Pour maintenir les constantes biologiques au mieux, le corps doit gérer en permanence les acides, provenant de toutes parts.

D’abord par l’alimentation avec les produits acides (au goût acide : agrumes, ananas, kiwis, pommes acides, toutes les baies, épinard, oseille, rhubarbe, les laitages acides comme les yaourts, les condiments tels que le vinaigre, les câpres, sauce tomate, moutarde, les boissons acides comme le vin blanc, la bière et le champagne, enfin certains médicaments comme l’aspirine et la vitamine C) mais aussi ceux qui ne sont pas acides mais qui libèrent des acides lors de leur digestion, comme les protéines (viandes, légumineuses, levure alimentaire, miso), les sucres et les excitants (café, thé et le cacao).


S’ajoutent des acides qui l’organisme produit lui-même lorsqu’il est soumis à un stress (quelque soit la forme de stress), à un surmenage musculaire (sport intensif) mais aussi à une sédentarité amenant à un manque d’oxygénation, une fermentation intestinale et une insuffisance des émonctoires (foie, rein, peau, poumon) qui ne permet pas d’éliminer suffisamment les acides par les reins (urine et sueur) ou par les poumons pour les acides volatils (expulsés avec le CO2 que nous expirons).
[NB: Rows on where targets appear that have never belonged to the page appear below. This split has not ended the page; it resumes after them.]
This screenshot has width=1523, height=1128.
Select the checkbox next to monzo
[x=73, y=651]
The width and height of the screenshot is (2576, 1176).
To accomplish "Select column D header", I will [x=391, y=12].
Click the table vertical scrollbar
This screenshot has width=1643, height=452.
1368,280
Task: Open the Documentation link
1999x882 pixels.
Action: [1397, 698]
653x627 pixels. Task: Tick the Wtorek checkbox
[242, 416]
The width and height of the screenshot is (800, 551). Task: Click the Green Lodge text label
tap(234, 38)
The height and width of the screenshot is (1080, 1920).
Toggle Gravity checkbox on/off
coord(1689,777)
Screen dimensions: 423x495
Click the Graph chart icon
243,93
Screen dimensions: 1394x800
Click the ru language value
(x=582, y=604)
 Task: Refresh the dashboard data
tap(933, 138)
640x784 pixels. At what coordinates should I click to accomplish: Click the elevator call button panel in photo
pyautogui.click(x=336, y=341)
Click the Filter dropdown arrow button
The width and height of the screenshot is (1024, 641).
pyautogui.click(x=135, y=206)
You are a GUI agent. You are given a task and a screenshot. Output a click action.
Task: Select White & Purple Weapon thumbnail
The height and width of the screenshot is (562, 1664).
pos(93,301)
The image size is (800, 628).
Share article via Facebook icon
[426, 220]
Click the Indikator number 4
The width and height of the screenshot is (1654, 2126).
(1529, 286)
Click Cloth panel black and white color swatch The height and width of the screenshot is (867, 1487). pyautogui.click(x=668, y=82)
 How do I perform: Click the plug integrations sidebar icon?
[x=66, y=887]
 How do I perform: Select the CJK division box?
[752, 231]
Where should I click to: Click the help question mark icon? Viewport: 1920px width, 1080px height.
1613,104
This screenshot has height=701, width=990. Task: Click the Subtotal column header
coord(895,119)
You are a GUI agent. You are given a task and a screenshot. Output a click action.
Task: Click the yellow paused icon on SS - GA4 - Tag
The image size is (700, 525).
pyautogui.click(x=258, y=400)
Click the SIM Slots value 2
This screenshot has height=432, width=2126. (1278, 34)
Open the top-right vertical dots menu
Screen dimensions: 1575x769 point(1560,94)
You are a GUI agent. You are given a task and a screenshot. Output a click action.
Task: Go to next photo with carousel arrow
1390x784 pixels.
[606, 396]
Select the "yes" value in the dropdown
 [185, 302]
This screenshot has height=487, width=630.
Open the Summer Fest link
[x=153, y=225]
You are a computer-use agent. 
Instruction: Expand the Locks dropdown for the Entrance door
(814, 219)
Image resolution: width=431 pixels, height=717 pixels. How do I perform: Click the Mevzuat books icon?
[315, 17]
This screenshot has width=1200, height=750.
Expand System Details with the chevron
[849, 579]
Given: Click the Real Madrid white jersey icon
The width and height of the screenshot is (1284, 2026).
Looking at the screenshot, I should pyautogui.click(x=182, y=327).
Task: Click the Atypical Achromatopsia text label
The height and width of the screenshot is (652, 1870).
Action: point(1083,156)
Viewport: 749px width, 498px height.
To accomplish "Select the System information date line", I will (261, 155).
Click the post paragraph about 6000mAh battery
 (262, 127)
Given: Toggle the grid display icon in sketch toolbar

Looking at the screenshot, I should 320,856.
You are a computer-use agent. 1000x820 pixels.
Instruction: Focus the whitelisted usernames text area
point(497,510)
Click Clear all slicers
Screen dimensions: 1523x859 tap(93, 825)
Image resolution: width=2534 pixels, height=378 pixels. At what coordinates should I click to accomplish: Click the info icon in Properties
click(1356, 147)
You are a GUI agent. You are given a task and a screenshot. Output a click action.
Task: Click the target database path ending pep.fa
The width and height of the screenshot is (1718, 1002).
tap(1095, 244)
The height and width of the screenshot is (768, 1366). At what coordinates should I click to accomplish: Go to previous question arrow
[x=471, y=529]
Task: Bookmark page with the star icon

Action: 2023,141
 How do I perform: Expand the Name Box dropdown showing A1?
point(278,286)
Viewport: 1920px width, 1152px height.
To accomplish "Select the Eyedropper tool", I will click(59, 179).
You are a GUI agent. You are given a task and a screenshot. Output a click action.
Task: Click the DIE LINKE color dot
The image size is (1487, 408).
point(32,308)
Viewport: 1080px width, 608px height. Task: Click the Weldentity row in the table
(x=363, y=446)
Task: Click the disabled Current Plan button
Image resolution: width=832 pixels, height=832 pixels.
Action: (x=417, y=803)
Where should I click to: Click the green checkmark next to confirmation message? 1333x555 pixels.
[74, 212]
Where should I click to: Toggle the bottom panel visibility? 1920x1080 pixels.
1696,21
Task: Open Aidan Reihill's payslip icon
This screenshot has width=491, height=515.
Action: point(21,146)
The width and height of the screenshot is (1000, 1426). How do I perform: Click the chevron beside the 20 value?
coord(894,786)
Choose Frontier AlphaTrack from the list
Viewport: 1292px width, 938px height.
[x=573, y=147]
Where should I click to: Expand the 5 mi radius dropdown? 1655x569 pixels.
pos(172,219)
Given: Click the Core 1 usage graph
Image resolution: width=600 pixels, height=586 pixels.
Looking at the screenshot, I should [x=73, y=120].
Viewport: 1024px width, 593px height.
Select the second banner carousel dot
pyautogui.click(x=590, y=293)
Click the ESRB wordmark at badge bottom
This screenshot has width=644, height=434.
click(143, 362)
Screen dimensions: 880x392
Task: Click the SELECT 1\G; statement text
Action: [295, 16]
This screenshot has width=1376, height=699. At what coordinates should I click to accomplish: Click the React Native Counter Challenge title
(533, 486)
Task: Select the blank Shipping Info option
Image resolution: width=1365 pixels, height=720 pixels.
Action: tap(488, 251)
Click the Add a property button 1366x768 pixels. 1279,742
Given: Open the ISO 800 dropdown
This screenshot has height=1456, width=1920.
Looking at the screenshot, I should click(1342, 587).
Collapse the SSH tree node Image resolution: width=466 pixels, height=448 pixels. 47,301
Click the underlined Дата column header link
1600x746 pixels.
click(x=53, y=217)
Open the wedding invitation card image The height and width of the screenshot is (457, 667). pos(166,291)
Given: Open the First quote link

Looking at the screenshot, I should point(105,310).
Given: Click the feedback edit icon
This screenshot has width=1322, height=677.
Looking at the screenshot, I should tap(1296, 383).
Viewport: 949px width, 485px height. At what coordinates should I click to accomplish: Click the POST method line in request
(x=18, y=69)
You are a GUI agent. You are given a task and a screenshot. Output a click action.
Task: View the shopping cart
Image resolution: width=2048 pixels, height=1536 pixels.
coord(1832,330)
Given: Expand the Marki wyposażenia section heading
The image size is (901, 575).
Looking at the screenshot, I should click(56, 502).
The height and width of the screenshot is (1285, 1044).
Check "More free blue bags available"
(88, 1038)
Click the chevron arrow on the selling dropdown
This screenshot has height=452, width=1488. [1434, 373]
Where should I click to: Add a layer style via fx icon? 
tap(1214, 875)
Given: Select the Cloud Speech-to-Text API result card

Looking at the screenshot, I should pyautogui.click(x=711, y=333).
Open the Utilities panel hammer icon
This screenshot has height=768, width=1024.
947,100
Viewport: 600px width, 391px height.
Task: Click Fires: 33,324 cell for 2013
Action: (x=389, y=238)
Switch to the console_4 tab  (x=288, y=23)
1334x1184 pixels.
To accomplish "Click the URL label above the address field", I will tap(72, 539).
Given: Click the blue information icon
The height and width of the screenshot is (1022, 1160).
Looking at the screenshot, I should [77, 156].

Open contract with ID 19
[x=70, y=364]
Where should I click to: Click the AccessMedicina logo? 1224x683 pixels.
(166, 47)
Face à ces diverses sources d’acidification, notre corps à plusieurs systèmes d’adaptation très perfectionnés mais il lui arrive d’être dépassé dans ses possibilités biologiques normales et de ne pouvoir tout gérer. Progressivement l’acidité s’installe et pour, y pallier, l’organisme puise dans ses réserves alcalines que sont les os, cartilages, articulations, ongles, dents et cheveux. Les débuts de cette acidification seront plus ou moins marqués par des ongles cassants, l’apparition de caries, pertes de cheveux, pellicules… Et puis, si rien n’est entrepris pour ramener l’équilibre, les carences s’installent avec de moins en moins de possibilités de neutraliser l’acidité circulante, et les maux s’accumulent et s’aggravent. Toutes les pathologies articulaires (voir mon article sur l'arthrose : https://www.naturopathe-aix-pertuis.com/post/l-arthrose-une-maladie-inévitable ), les processus inflammatoires (angines, conjonctivite…), les dermatoses sèches (eczéma sec, prurit…), les troubles neuropsychiques, une fatigabilité constante avec frilosité et irritabilité doivent faire penser à un terrain trop acide. Une gingivite, des dents sensibles ou cariées, des ongles fragiles, cassants ou striés, des brûlures urinaires, des calcules rénaux ou salivaires, des crampes, des spasmes et des allergies doivent également alerter. C’est à ce moment que les mesures d’hygiène et les mesures alimentaires prennent tout leur intérêt, avant que ne s’installent des lésions irréversibles.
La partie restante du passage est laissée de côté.